Print the following material line for line, without any changes, and leave the pictures out.

-- Start The records --

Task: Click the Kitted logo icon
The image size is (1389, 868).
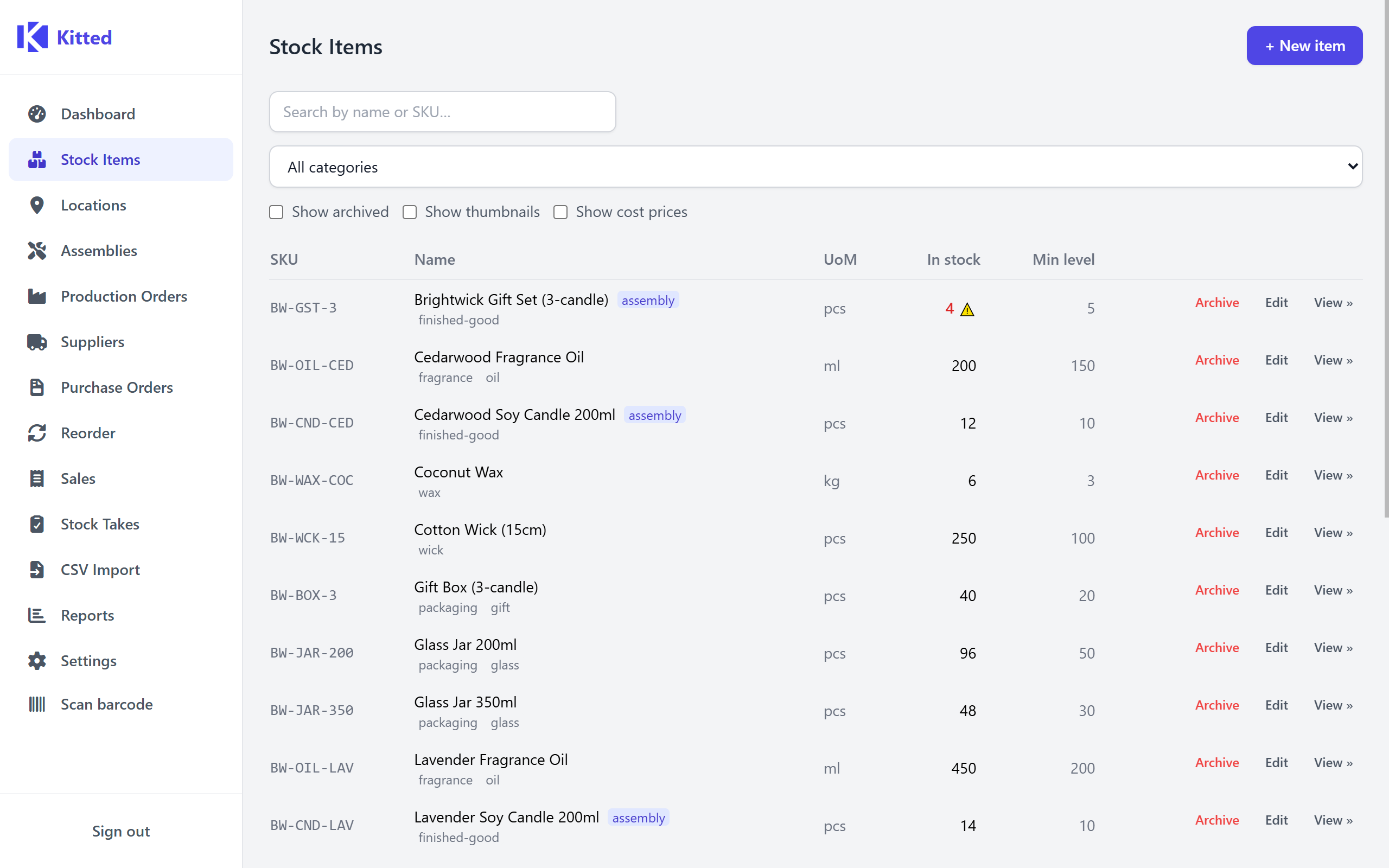Action: coord(32,37)
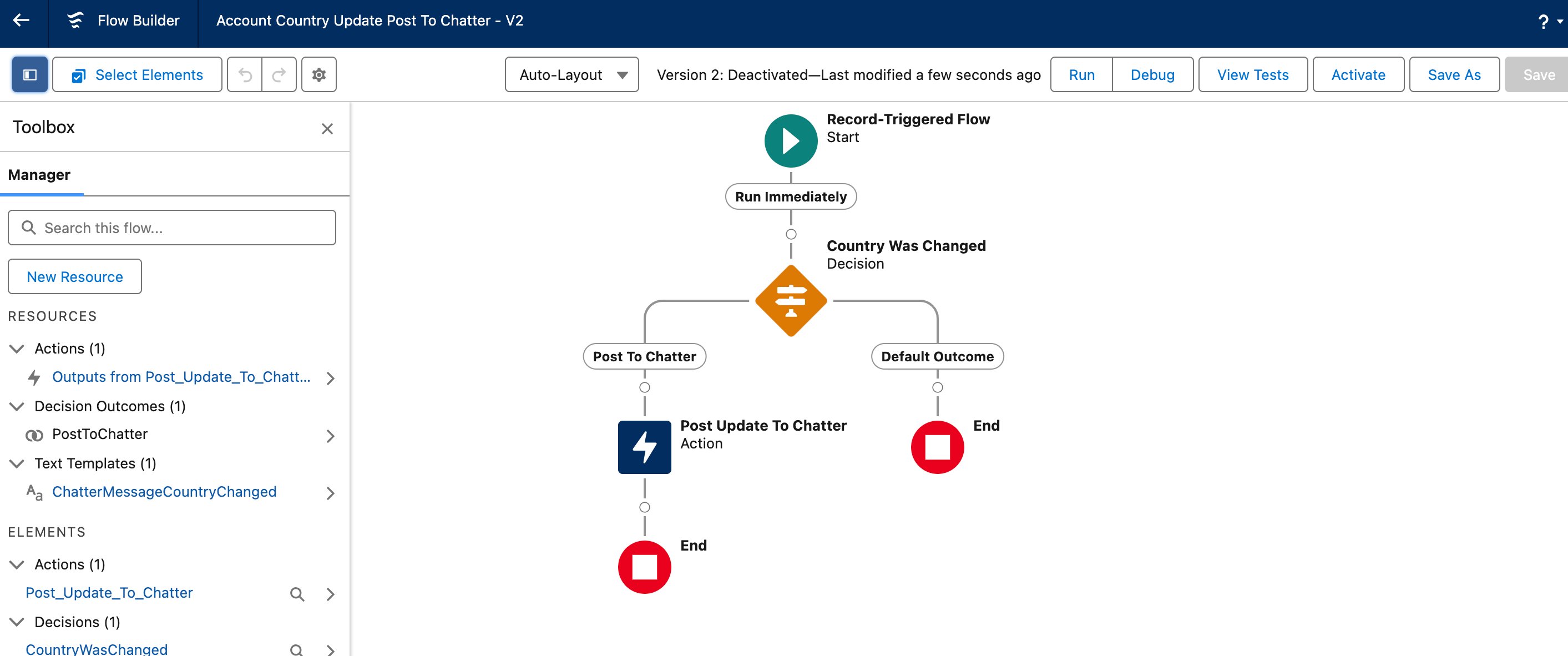Collapse the Decision Outcomes section
The image size is (1568, 656).
[17, 406]
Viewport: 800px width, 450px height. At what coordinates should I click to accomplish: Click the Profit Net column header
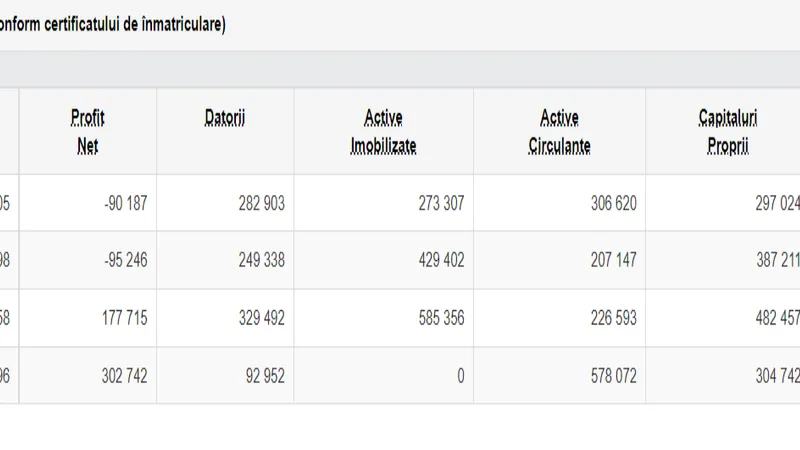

-- End The records --

- **Response to the task**:
Task: Click the Kitted logo icon
The image size is (1389, 868).
Action: coord(32,37)
Collapse the Decision Outcomes section
The image size is (1568, 656).
[17, 406]
Viewport: 800px width, 450px height. At what coordinates should I click to accomplish: Click the Profit Net column header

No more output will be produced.